Camilla’s work is concerned with the relationships human beings have with their surroundings and their stories. Selected by Photo Boîte as a part of their 30 Under 30 Woman Photographers for 2017, she was also chosen to feature in their exhibition in Rome from 30 September to 30 October 2017.
Her artist’s statement for ‘Aquarium’ reads, “The sound of the hands moving the bathroom curtains is so loud that it’s almost disturbing. And so it is the noise coming out the karaoke bars during the night and the chitchatting of the people walking on the sidewalk. Sometimes you observe and sometimes you’re being observed. It’s almost like seeing through a glass that distorts what your eyes see, that makes the light flicker in front of you second after second and inserts you in a completely different world. And suddenly you are on the other side of that glass. You cannot hear what others say but you can feel the sweet cuddle of the water that surrounds you. And before you know it, that sound of the hands moving the bathroom curtains become a lullaby. The noise of the karaoke bars turns into music and the chitchatting evolves into rhythm. Everything becomes so gentle, even the unknown.”
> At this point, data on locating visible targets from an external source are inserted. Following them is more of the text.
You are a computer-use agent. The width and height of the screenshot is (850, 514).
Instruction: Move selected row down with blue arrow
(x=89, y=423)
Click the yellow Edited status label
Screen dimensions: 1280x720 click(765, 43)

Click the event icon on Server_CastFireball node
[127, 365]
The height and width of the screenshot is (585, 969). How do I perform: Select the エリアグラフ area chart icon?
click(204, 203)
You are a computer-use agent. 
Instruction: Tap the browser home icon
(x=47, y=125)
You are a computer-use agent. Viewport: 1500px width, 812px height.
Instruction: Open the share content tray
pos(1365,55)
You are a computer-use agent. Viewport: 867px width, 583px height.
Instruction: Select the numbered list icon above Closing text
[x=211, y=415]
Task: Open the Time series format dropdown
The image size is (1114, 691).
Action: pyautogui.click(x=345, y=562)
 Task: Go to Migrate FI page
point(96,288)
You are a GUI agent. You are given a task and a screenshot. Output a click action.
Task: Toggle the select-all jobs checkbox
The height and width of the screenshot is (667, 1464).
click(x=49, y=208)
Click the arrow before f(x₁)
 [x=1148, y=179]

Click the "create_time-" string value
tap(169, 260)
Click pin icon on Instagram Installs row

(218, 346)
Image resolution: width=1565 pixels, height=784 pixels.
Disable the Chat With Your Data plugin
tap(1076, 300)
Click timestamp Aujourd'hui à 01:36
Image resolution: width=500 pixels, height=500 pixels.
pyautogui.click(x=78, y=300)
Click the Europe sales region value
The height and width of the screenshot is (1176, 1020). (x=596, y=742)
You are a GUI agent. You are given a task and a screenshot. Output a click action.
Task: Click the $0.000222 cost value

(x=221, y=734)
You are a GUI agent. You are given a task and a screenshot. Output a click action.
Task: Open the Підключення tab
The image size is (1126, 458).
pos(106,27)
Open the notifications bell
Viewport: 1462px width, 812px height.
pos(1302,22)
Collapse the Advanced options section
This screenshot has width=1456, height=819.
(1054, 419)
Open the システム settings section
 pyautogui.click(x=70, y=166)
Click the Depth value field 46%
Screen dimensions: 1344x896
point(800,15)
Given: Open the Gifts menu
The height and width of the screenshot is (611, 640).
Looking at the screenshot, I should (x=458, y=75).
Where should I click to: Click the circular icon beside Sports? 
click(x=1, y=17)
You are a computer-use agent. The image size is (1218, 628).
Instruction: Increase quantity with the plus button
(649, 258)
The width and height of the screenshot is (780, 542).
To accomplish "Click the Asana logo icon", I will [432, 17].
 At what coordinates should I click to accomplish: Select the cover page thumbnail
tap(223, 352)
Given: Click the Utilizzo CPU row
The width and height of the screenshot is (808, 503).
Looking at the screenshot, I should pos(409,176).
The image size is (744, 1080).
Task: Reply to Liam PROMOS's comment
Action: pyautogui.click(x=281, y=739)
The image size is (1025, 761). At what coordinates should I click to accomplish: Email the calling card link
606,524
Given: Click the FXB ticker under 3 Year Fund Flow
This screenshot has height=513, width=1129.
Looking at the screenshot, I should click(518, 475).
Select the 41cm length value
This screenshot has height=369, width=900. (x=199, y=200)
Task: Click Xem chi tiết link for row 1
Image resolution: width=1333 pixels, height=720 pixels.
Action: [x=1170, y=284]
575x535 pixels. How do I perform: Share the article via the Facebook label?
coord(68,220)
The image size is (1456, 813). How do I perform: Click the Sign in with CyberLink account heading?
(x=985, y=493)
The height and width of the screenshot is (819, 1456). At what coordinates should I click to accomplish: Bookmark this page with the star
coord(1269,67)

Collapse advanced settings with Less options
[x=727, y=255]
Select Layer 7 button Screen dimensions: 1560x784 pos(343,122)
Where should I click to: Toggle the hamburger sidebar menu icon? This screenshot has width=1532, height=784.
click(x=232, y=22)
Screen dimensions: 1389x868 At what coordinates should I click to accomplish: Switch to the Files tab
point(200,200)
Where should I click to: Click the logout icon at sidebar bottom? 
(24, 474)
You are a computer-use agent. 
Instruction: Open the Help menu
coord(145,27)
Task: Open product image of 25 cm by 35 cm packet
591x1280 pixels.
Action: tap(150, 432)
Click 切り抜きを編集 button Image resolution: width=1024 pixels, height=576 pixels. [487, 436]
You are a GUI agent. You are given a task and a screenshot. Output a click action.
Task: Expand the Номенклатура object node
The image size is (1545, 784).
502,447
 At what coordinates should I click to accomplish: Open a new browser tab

Camilla here talks about how she perceives the city, and viewing and observing people in the city to be like an aquarium that works both ways around. Sometimes you are the beautiful sea turtle, and sometimes you are the person viewing the sea turtle. She speaks of a constant shift and this idea is visually mimicked in the way that she has chosen to photograph this series.
At heart Camilla is a documentarian and she thus relies heavily on the available light technique, which can be seen upon examination. A characteristic of available light photography is its quality to be as accurate a depiction of the scene in front of the photographer’s lens as possible. Detail in shadow or harsh light is often lost to attain authenticity. Camilla’s series strikes a middle point, as this body of work is very focused on it’s purpose and it fulfills its purpose beautifully. Namely, to capture this aquarium feeling that she experiences from being an observer and being observed. Her images are thus often taken through windows and other transparent surfaces. The reflections on these surfaces add to the depth of this work and the natural light casting from external light sources add to the ethereal quality of her work.
Camilla’s series is striking and beautiful and makes use of off-centre framing, slow shutter speeds, perspectives that seem clearly observational and are not extremely intimate. She has the ability to create intimacy by means of playing with available lighting and her play on reflections and certain light castings to evoke moods within her viewers. All of this is good but the fact that she links the idea of looking at people to an aquarium could be regarded as problematic.